You might say I was simply due, that it was my turn. But this need not be the case. Every season whitetail hunters are seriously injured or die from treestand falls. Don’t become a statistic. Treestand safety requires only slightly more effort, and at the very least assures no interruption of future hunting plans.

AWESOME SAFETY HARNESSES
The cornerstone of every safe treestand experience is a four-point safety harness. Not a waist strap, or a rope tied around your chest, but a quality four-point harness (two shoulders, two hips equaling four points) designed to keep you upright in the event of a fall. It is just suicidal to be hunting from any elevated position without wearing and using a top-notch safety harness. The best also include tether systems designed to absorb or lessen the severity of the shock of a fall when the tether comes up tight.

Some names to live by (and my favorites) include Hunter Safety System (UltraLite Flex with Elimishield Scent Control Technology), Gorilla Gear (Ghost Ultralight), Muddy Outdoors (Safeguard), Summit Treestands (Seat-O-The-Pants STS Fastback) and Scent- Blocker Tree Spider (Micro Harness) — all light enough to wear beneath insulated clothing.

LIFE-SAVING SAFETY LINES
A simple safety line — normally 30 feet of stout rope looped above the stand and tied at the base of the tree, and holding a sliding prussic knot — can reduce treestand accidents to just about zero. This is a simple system that catches you should you slip or fall at any point during your accent or descent.

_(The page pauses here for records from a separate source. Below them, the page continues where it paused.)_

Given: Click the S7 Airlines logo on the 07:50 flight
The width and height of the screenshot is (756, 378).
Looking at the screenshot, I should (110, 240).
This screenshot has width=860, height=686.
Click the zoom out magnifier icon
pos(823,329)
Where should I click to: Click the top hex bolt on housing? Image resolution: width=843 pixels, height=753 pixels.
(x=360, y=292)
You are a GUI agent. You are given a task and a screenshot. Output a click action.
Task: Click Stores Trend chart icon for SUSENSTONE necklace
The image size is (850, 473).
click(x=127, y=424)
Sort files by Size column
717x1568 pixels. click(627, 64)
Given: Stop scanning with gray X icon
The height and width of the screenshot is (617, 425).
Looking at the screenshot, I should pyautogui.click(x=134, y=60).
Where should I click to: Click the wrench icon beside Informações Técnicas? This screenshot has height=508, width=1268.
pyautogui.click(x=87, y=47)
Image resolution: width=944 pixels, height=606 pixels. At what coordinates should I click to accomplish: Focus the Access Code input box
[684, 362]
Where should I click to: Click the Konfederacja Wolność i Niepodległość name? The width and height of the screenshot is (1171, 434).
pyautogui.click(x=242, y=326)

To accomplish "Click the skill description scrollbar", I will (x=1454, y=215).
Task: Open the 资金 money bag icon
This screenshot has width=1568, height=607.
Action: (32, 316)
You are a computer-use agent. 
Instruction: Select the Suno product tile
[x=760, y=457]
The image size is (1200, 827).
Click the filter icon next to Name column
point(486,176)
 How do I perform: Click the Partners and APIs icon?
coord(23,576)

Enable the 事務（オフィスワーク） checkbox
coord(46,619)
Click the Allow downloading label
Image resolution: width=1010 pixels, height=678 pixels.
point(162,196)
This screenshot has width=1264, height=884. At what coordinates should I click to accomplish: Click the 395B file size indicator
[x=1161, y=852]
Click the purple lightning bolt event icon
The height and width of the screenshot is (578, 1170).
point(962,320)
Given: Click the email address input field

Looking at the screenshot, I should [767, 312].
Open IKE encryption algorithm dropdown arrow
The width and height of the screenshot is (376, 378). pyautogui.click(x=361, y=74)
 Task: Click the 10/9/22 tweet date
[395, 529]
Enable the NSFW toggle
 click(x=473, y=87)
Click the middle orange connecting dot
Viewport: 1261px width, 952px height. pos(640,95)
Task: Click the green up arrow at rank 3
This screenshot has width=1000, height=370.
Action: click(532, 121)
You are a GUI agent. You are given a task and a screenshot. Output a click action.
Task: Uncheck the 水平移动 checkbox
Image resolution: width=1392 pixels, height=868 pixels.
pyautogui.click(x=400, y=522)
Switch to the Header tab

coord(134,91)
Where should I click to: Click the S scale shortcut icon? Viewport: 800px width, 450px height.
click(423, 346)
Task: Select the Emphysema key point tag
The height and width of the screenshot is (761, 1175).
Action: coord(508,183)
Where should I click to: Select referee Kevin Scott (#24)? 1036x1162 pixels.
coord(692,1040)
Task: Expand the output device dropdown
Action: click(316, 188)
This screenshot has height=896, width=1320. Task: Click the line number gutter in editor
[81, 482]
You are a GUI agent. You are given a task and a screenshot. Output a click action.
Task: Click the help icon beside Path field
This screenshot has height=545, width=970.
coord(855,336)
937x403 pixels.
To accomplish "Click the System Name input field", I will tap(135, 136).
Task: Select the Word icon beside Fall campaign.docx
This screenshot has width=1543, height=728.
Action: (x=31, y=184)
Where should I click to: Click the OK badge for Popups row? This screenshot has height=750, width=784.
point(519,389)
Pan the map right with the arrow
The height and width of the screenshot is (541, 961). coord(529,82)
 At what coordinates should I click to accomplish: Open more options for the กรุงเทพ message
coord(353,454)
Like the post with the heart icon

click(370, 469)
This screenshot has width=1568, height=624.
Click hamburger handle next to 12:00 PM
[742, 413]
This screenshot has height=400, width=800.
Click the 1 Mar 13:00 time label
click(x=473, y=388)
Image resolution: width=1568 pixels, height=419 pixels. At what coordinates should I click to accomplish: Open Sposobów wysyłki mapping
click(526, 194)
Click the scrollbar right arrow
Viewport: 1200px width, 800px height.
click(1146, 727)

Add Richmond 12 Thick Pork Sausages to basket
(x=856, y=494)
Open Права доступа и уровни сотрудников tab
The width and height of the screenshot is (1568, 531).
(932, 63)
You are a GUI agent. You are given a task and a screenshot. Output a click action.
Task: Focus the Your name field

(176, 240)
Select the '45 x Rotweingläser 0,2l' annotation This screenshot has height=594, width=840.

Lately most safety-line systems also include reflective material woven into the rope to light up when hit with a flashlight beam, helping locate stands more easily when walking in during dark hours in preparation for morning hunts. The best also include designs that eliminate alarming carabineer clank against stands or ladders.

Look to Hunter Safety System (LIFE-LINE, with rubber carabineer bell to guard against deer-spooking clanks), Gorilla (Fall Defense Line, with silent-coated O-ring, self-locking carabineer and reflective material), Muddy (The Safe Line), Millennium (SafeLink) and Tree Spider (Safety Line, with reflective material) for such life-saving safety ropes.

— Patrick Meitin is a widely traveled bowhunter and former big game hunting guide. He hails from northern Idaho.